Les légistes musulmans classiques estiment que le mort doit
être enterré sur son flanc face à la Kaaba,
c'est-à-dire que l'axe de sa tombe doit être perpendiculaire
à la Kaaba. Cette dernière règle se base sur
une parole de Mahomet qui aurait dit que la Kaaba est la direction
des musulmans tant vivants que morts . Mais les légistes
classiques sont divisés sur le point de savoir s'il faut
mettre le mourant vers la Kaaba et faire de même pendant qu'on
le lave après sa mort, ou s'il faut se limiter à le
diriger dans sa tombe vers elle. Invoquant le verset 2:115, Ibn-Hazm
n'exige l'orientation vers la Kaaba que dans la tombe . On signalera
ici que les juifs enterrent les morts avec les pieds tournés
vers Jérusalem pour qu'ils puissent s'y rendre directement
le jour de la résurrection . Certains rabbins ont suggéré
que si l'on n'arrive pas à aligner les tombes vers Jérusalem,
on devait entourer le cimetière d'une enceinte avec une porte
vers Jérusalem, les pieds étant alors dirigés
vers la porte .

Items enregistrés du jeu de données:
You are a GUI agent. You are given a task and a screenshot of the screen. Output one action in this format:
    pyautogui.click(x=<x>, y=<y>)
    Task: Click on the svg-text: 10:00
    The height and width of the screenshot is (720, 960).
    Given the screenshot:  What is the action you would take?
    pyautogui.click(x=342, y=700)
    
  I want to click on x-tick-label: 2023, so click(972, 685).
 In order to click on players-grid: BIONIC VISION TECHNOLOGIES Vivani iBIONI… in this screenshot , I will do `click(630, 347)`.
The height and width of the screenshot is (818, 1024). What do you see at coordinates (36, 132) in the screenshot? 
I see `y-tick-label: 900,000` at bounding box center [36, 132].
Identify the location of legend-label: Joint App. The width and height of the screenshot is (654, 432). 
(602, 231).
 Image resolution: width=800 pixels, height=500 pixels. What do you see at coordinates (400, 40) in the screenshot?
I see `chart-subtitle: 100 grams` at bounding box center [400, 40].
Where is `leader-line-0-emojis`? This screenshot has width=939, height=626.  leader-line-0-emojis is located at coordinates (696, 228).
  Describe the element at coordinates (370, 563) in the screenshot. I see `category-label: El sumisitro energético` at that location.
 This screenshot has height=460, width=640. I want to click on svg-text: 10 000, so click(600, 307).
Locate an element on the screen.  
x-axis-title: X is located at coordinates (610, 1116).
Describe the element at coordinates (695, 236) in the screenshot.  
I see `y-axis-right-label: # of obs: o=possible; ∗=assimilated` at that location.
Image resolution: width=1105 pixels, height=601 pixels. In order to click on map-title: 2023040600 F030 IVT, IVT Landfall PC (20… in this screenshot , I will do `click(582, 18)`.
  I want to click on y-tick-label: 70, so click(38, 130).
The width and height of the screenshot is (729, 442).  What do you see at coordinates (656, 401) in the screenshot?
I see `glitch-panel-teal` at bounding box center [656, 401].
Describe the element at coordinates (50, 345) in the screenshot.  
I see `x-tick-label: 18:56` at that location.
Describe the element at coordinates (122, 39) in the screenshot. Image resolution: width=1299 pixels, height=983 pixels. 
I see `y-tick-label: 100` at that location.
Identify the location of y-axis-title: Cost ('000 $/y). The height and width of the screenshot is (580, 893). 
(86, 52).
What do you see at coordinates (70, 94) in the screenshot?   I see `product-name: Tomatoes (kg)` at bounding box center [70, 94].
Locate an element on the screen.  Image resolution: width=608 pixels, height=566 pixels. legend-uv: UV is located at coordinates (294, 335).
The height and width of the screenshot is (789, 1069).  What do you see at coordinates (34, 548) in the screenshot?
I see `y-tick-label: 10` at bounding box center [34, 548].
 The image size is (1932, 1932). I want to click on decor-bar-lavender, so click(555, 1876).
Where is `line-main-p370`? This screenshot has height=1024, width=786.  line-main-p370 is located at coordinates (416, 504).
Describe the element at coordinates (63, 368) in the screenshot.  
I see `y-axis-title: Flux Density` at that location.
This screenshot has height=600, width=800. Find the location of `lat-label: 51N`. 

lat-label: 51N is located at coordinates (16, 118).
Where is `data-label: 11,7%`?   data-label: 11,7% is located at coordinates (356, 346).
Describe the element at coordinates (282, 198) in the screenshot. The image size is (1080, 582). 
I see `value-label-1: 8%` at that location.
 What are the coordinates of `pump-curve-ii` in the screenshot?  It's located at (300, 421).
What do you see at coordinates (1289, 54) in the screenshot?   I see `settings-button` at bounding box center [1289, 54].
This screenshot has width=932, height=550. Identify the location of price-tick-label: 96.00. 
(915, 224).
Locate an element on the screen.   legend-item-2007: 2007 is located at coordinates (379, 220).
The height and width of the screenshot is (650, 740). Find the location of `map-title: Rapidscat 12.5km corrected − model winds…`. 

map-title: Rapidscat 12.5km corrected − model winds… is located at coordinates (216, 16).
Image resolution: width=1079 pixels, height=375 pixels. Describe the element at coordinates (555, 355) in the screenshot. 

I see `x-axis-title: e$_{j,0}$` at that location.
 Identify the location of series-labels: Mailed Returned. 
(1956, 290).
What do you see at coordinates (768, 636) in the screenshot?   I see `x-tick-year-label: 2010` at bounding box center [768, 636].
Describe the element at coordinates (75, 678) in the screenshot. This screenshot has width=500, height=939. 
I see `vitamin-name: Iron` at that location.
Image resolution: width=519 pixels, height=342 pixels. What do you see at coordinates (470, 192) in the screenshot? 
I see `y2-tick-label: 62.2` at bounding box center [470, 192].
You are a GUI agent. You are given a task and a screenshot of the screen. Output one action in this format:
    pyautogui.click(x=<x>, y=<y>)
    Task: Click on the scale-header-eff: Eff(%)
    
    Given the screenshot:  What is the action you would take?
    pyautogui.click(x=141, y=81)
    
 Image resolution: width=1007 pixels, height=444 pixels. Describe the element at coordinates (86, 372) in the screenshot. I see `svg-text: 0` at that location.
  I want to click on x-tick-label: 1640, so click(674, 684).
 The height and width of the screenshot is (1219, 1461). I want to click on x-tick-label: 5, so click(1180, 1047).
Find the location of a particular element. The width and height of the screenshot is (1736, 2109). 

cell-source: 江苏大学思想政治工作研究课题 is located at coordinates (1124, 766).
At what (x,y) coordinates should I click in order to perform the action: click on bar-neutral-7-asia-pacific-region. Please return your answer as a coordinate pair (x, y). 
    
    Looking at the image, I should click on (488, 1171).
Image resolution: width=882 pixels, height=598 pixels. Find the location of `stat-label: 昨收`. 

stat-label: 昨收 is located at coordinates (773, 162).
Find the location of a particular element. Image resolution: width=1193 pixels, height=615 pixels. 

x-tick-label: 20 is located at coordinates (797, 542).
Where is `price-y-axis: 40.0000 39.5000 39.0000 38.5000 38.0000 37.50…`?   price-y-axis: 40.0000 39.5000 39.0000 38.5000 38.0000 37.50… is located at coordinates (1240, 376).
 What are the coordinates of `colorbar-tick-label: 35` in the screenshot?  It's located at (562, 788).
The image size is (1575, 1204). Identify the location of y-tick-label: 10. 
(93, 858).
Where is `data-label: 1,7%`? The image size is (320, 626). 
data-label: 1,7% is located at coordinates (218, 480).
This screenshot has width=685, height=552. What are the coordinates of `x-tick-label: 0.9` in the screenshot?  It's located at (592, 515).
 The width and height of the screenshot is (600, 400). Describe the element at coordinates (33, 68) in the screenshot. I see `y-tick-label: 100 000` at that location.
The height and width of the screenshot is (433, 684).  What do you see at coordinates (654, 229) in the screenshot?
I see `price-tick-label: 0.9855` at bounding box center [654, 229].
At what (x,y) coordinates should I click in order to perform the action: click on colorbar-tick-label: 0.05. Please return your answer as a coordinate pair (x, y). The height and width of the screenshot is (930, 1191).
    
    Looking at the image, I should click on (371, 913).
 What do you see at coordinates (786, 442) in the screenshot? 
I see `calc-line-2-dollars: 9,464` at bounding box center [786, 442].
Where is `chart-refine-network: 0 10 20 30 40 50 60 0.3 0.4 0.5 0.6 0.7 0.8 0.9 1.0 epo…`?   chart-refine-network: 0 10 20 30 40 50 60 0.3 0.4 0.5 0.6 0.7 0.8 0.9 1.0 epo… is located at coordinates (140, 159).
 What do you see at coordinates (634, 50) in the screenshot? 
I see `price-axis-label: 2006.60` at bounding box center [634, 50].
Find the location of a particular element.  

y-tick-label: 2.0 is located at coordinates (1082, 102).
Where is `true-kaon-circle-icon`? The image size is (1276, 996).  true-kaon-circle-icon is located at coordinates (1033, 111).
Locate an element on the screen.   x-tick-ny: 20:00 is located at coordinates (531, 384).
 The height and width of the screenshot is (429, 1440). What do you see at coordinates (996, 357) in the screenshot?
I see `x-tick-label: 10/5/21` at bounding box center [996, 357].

Consigne: Pour chaque affirmation, dites par oui ou par non si elle concorde avec le texte sur l'orientation des défunts, et citez à l'identique les mots du texte qui tranchent : (a) Ibn-Hazm n'exige l'orientation vers la Kaaba que dans la tombe ; (b) les légistes classiques s'accordent tous sur l'orientation du mourant vers la Kaaba ; (c) les juifs enterrent les morts la tête tournée vers Jérusalem. Les items constituent un matériau distinct du texte.

Résultat de l'exercice:
(a) Oui : « Ibn-Hazm n'exige l'orientation vers la Kaaba que dans la tombe ».
(b) Non : « Mais les légistes classiques sont divisés sur le point de savoir s'il faut mettre le mourant vers la Kaaba ».
(c) Non : « les juifs enterrent les morts avec les pieds tournés vers Jérusalem ».